Required task 1: Render the lines of the listing as a JSON list of strings, one string per line with blank lines omitted, covering everything from the line containing "Click the metadata" down to the line containing "pyautogui.click(x=212, y=33)", both included. Leave the pictures out of your answer.
--------
I did have two problems on the production end. The first is that we’re deprived of the original Langridge cover. In its stead we are given  something less than satisfactory…almost…cute and cuddly. I’ll put both covers below in the cover section. The second problem is with the coloring. Kawaii Creative Studio is credited, and they should be ashamed. Outside of Fozzie not being the same color from page to page, the Pigs in Space uniforms are inexplicably red. RED? You see that Piggy’s skirt is also colored blue. The costume ends up looking more like one of those cheap Wonder Woman knock-off costumes. The last problem is that Statler’s suit appears grey/navy (as it should) in the first half of the book, but changes to a brown to match Waldorf’s in the latter half. This book appears to have been made piece-meal by a committee of people from around the world without any quality assurance. I’d have thought Disney might be a little more careful.

Wolverine and the X-Men #13 story by Jason Aaron; art by Nick Bradshaw(p/i), Walden Wong(i), and Cam Smith(i); published by Marvel Comics. Ugh. This issue gives us the back story of the Warbird assigned to protect Gladiator’s son while at Wolverine’s school. It’s really boring to read as all manner of interesting things appear to be going on in the background. Why aren’t we getting a view of what the students are doing/ feeling during all of this Phoenix foolishness? Again I say,”Ugh.”
--------
Required task 2: Write the next part of the comic book reviews, picking up after their final sentence.

Stored dataset items:
--------
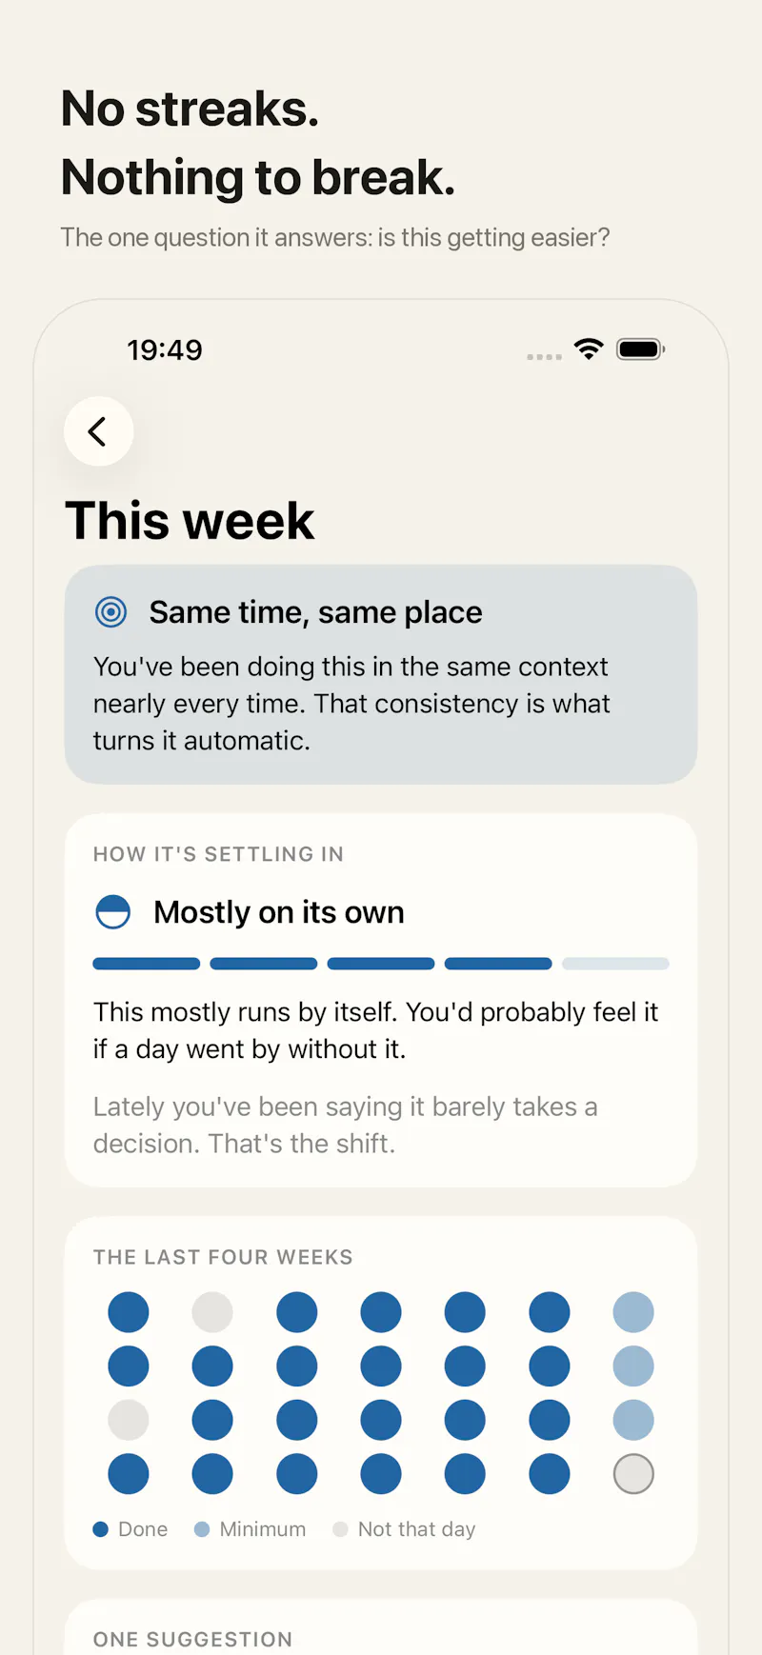This screenshot has width=762, height=1655.
Task: Select the outlined empty dot in last row
Action: click(633, 1474)
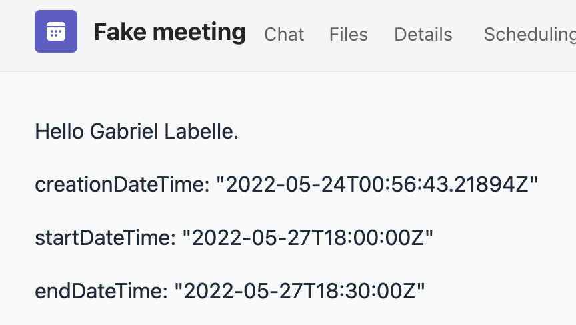The width and height of the screenshot is (576, 325).
Task: Click the purple calendar meeting icon
Action: 56,31
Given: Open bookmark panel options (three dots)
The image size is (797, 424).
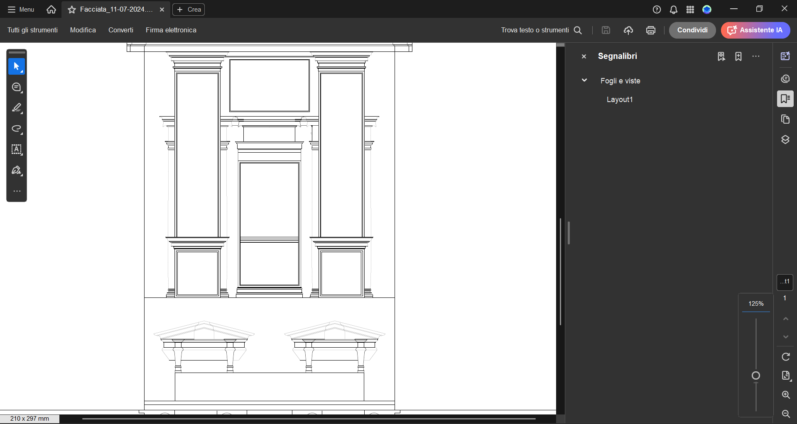Looking at the screenshot, I should tap(756, 56).
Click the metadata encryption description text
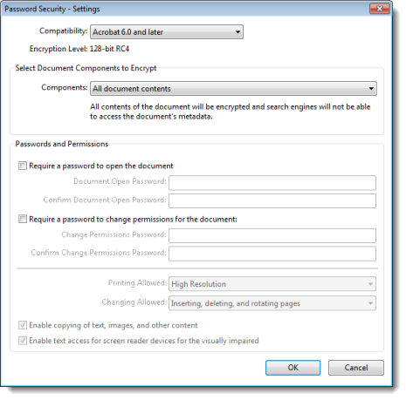 pyautogui.click(x=231, y=112)
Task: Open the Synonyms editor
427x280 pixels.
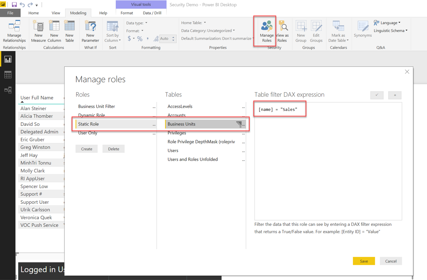Action: (x=362, y=31)
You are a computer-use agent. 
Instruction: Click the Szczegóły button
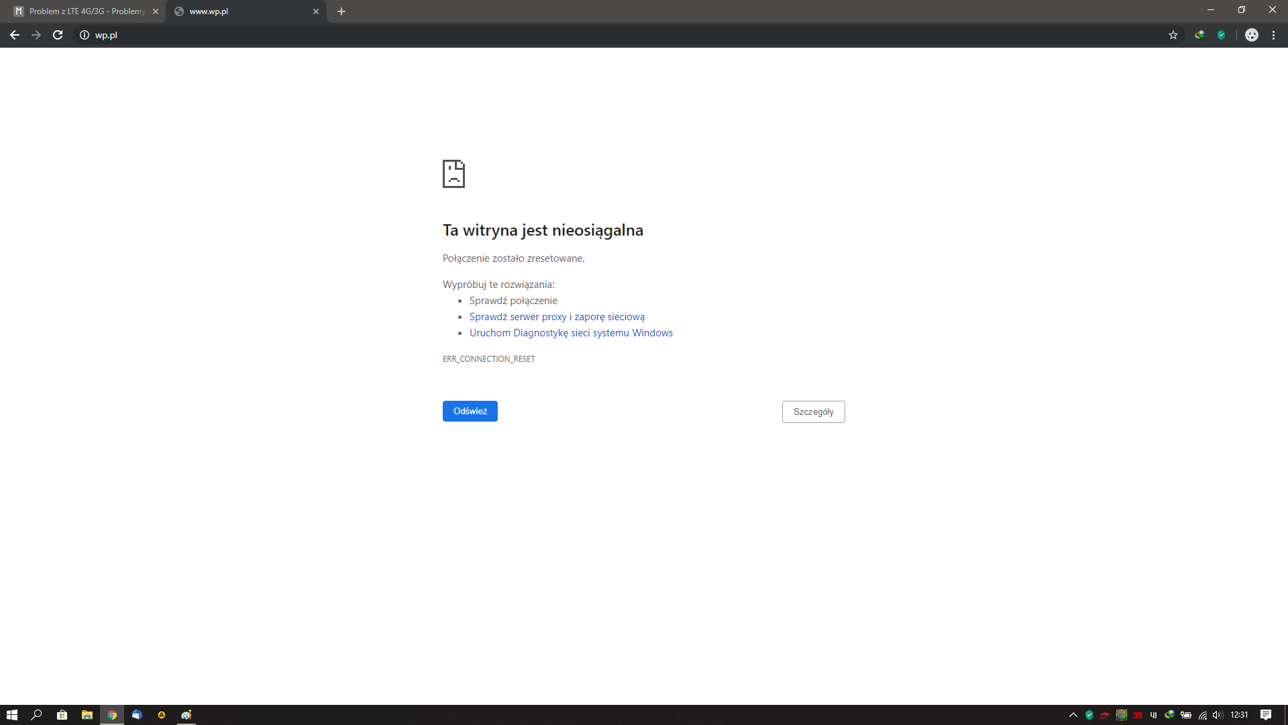pos(813,412)
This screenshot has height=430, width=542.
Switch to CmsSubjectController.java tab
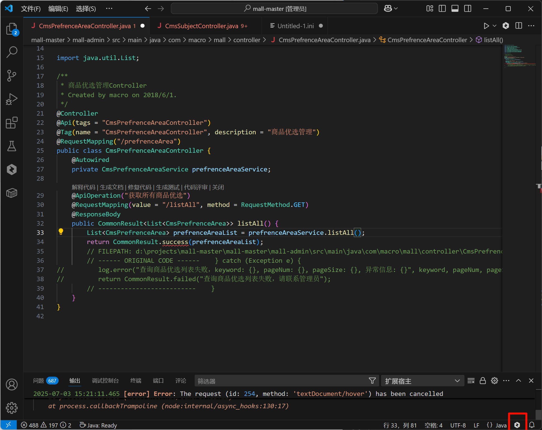[x=201, y=26]
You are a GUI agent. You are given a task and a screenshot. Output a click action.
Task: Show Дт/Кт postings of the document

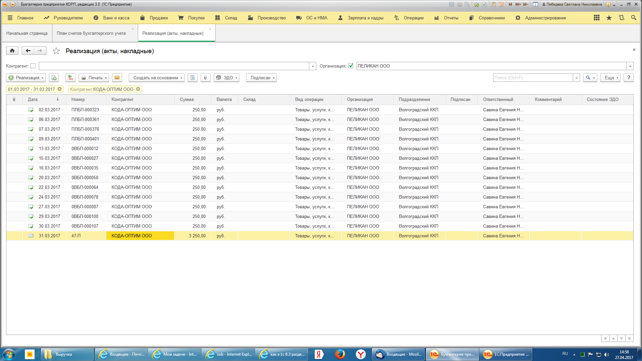[71, 78]
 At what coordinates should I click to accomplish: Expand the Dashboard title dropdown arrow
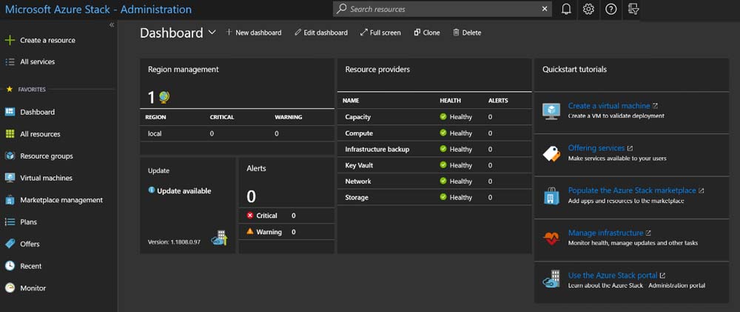pyautogui.click(x=212, y=33)
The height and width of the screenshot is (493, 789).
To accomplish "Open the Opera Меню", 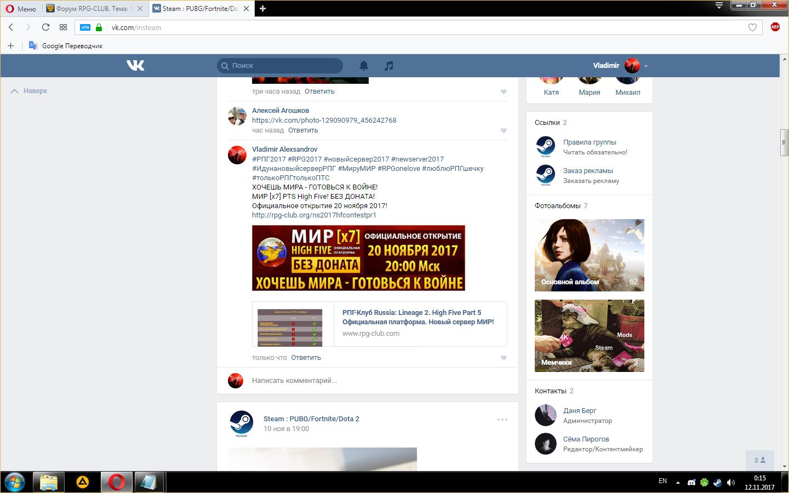I will coord(21,9).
--------
Task answer 1:
[
  "Click the metadata encryption description text",
  " pyautogui.click(x=231, y=112)",
  "Task: Open the Synonyms editor",
  "427x280 pixels.",
  "Action: (x=362, y=31)",
  "You are a computer-use agent. ",
  "Instruction: Click the Szczegóły button",
  "pos(813,412)",
  "This screenshot has height=430, width=542.",
  "Switch to CmsSubjectController.java tab",
  "[x=201, y=26]",
  "You are a GUI agent. You are given a task and a screenshot. Output a click action.",
  "Task: Show Дт/Кт postings of the document",
  "[71, 78]",
  " At what coordinates should I click to accomplish: Expand the Dashboard title dropdown arrow",
  "pyautogui.click(x=212, y=33)"
]

Task answer 2:
Saucer Country #5 story by Paul Cornell; art Ryan Kelly; published by Vertigo (a DC imprint). After reading Jesse’s description of issue #1 some time ago, I decided to add it to my list. What’s not to like about the concept: popular and influential politician has encounters with UFO’s, decides to run for president, and conspiracy ensues. The problem is that there are two way to go with this concept. The fast paced exciting and interesting path or the slow plodding path. That Cornell is taking the second path sucks the life out of the book. This isn’t even story decompression. I read these issues and it feels like nothing has happened of interest. There is a story, but it’s pretty dull… I don’t know where this is coming from because I liked Cornell’s work on Action Comics and Captain Britain and MI-13. This is lacking his punchy dialogue and well developed characters.

CHEW: Secret Agent Poyo #1 story by John Layman; art by Rob Guillory; published by Image Comics. I’m working on a review for CHEW that will see the light of day next week, but for now you will have to be satisfied with a review of a one-shot. For those not in the know, Poyo is a rooster whose famed for his cockfighting skills. Not that the world of CHEW is a serious one or one with a firm basis in our reality, but this one-shot devoted to a rooster pushes the boundaries of plausibility within the world that Layman and Guillory have created. Still, it’s a helluva lot of fun. It’s got everything you never realized you wanted or needed in a comic book: a homicidal cybernetic rooster; farm animals as precipitation, a battle against the hordes of Hell itself. It’s a fun book and it doesn’t really require a working knowledge of the main book to enjoy. If you liked Hitmonkey, but felt it a little too serious, this is the comic for you.


This Week’s Comics

This is what I like to see, a bunch of new comics that don’t just focus on superheroes or Big-Two properties.  It’s going to be a good week!  Here are this week’s noteworthy titles.

  • ADVENTURE TIME #2 – While I stand by my review of issue #1, Matt makes some excellent points about this title, as he does so frequently.  Specifically,I agree that the focus should be on done-in-one stories.  Still, I enjoyed it a great deal and am psyched for the new issue.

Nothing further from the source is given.